### Record set
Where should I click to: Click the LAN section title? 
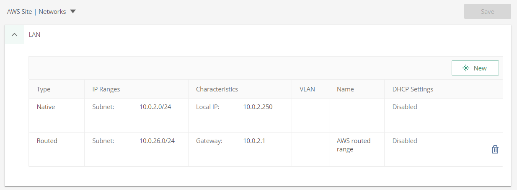[34, 35]
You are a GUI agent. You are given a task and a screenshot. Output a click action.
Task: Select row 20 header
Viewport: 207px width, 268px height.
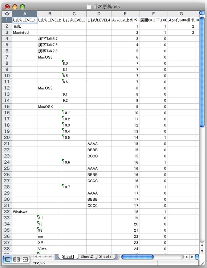coord(7,137)
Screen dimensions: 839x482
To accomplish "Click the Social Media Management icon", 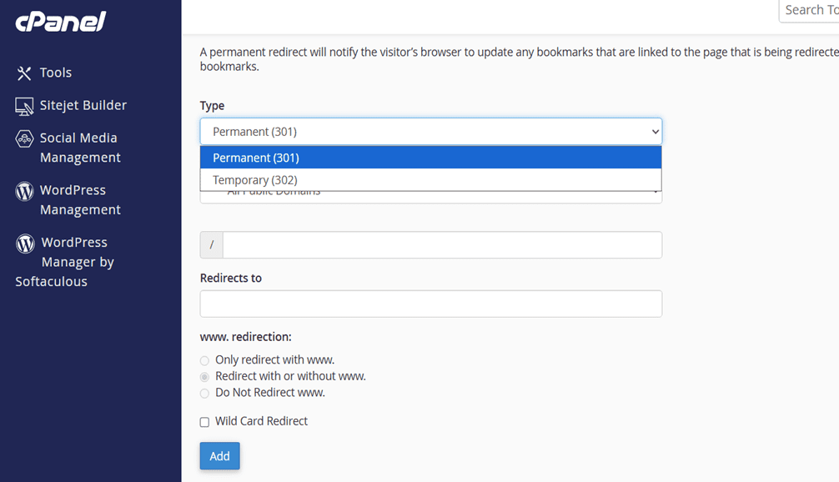I will click(x=24, y=139).
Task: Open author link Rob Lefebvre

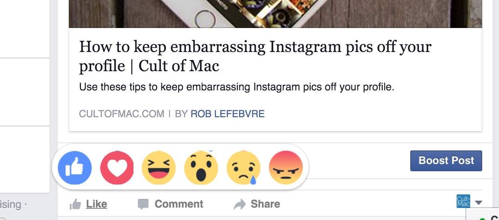Action: [x=228, y=114]
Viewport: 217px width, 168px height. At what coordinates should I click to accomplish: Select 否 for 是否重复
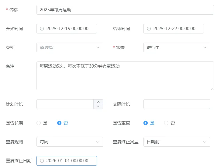pyautogui.click(x=166, y=123)
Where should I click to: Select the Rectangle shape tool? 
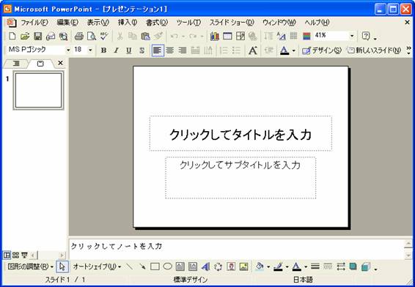155,267
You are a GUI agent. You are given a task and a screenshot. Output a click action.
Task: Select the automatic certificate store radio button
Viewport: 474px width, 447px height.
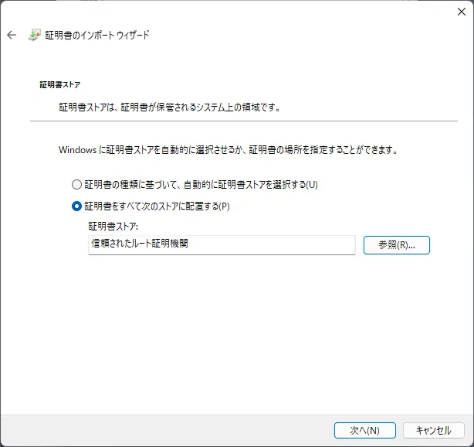(76, 185)
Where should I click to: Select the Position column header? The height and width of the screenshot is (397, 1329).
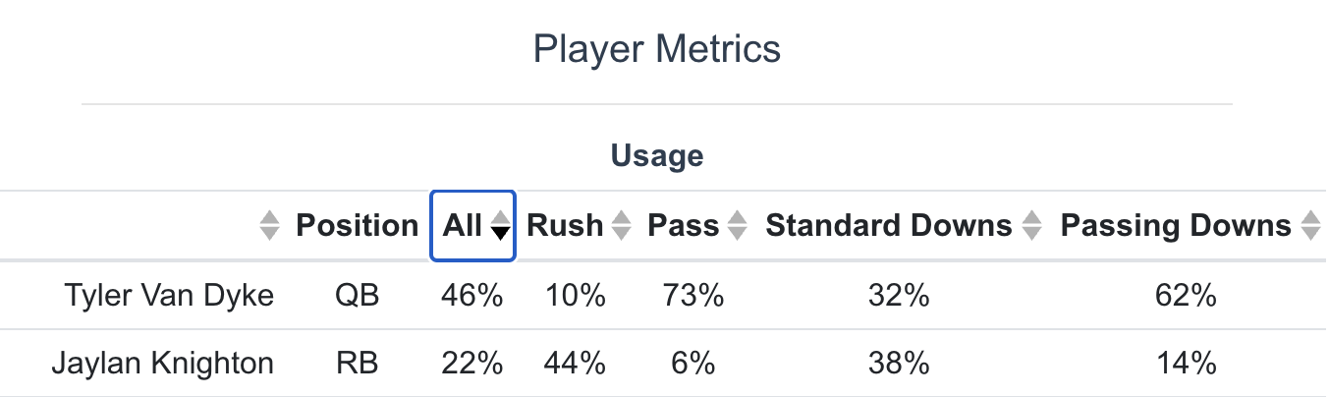click(x=358, y=226)
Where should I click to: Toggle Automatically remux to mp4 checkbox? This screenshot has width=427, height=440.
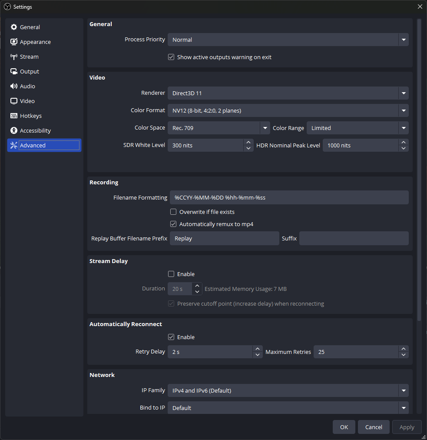pyautogui.click(x=173, y=224)
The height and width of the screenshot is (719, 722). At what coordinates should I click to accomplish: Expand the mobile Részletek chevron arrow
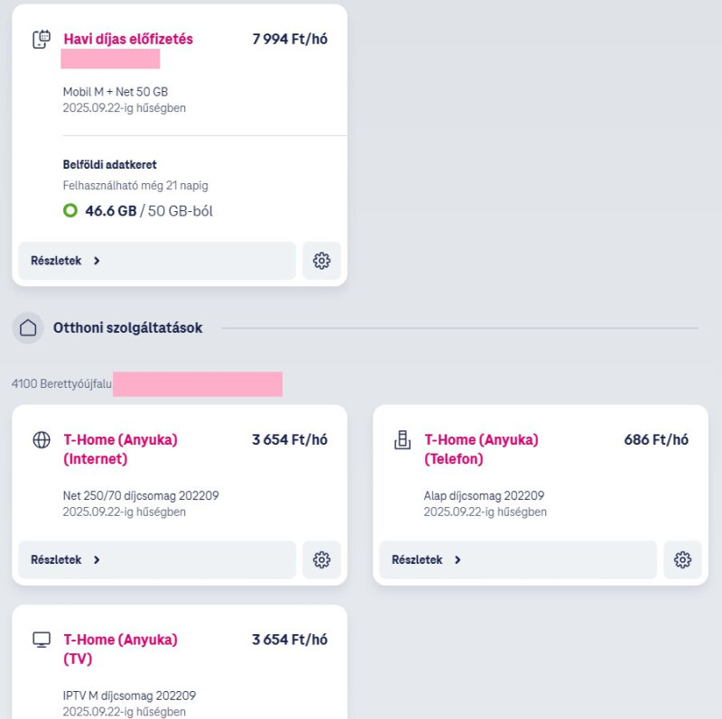point(97,261)
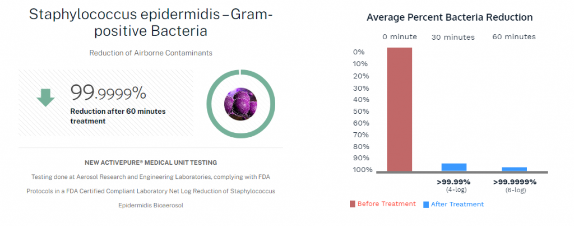
Task: Click the Reduction of Airborne Contaminants subtitle
Action: pos(150,53)
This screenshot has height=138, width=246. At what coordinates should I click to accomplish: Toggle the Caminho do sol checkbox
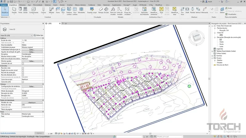point(23,63)
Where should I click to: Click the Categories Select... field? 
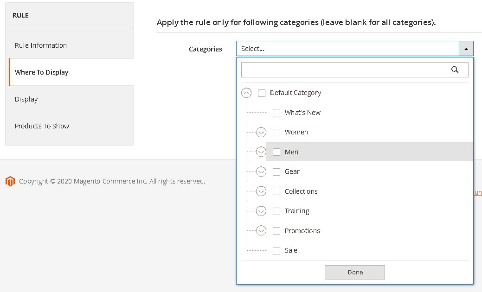pos(347,49)
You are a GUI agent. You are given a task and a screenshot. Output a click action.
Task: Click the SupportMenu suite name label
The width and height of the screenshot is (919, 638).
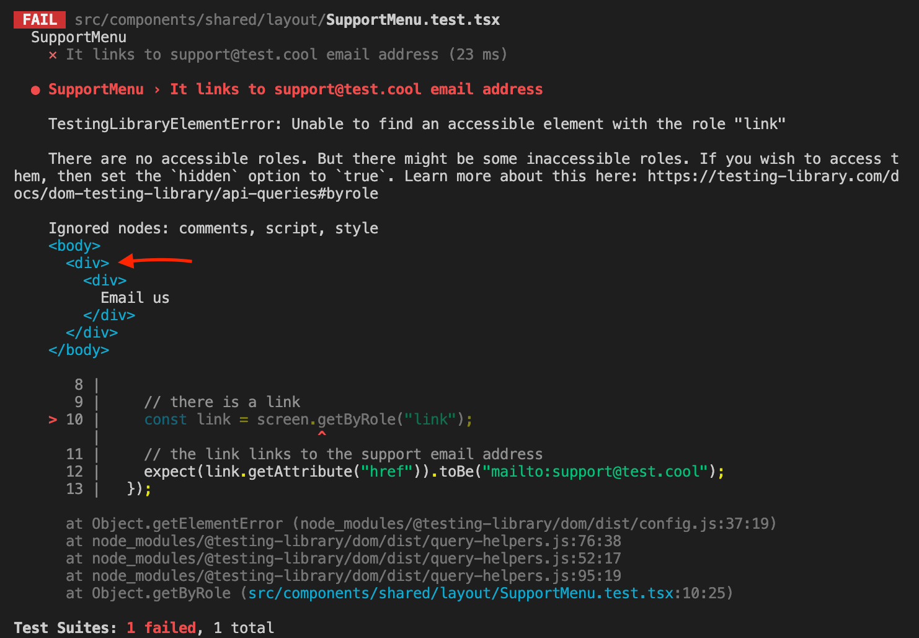coord(78,37)
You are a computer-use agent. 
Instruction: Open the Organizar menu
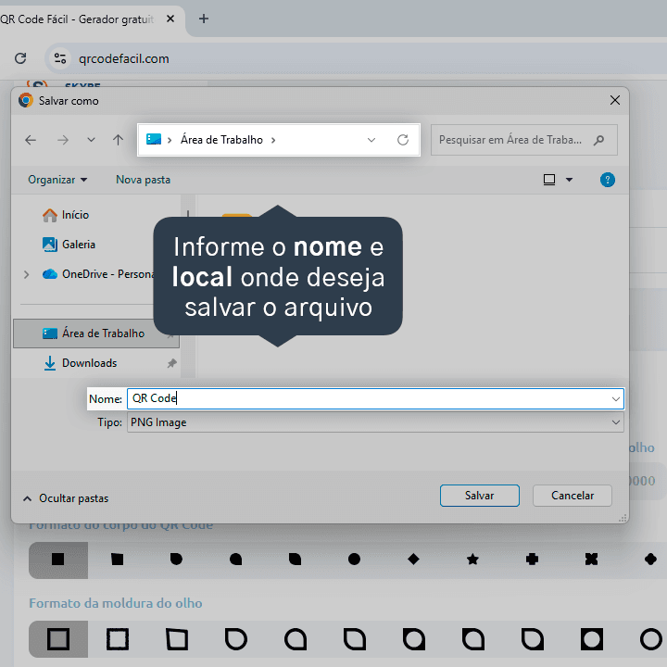coord(57,180)
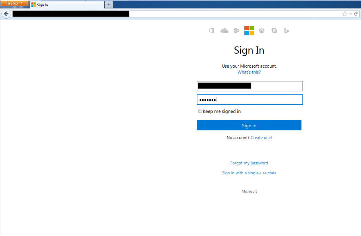Click the Forgot my password link
This screenshot has width=361, height=236.
[x=249, y=163]
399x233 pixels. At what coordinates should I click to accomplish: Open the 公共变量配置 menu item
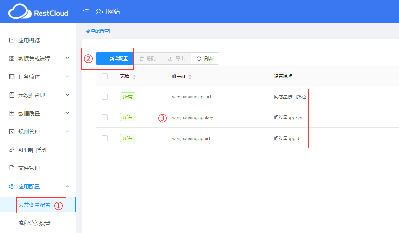(x=34, y=205)
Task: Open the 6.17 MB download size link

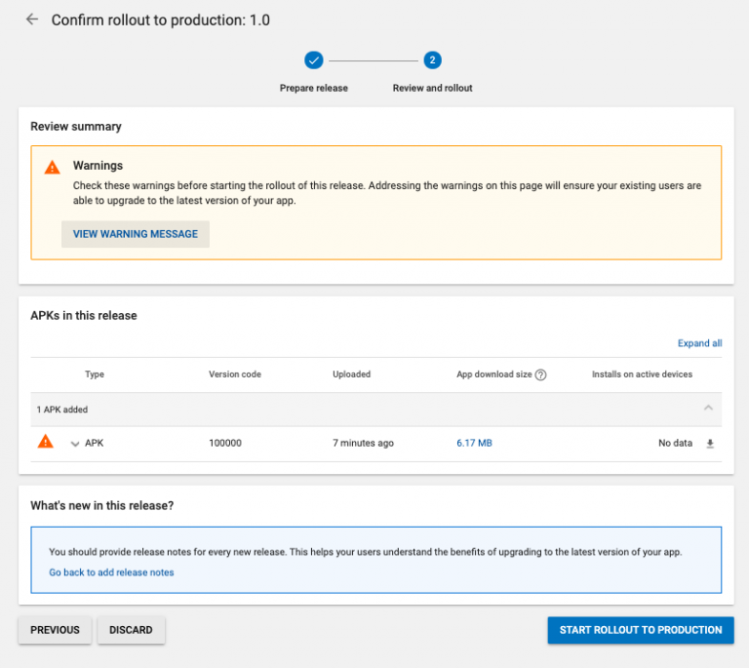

### Task to complete
Copy out the listing above from the line containing "Where should I click to: Click the Categories" to the line containing "You are a computer-use agent.", both included, exactly as written and minus the images.

### Exercise response
Where should I click to: Click the Categories Select... field? 
pos(347,49)
You are a GUI agent. You are given a task and a screenshot. Output a click action.
Task: Click the SupportMenu suite name label
The width and height of the screenshot is (919, 638).
coord(78,37)
You are a computer-use agent. 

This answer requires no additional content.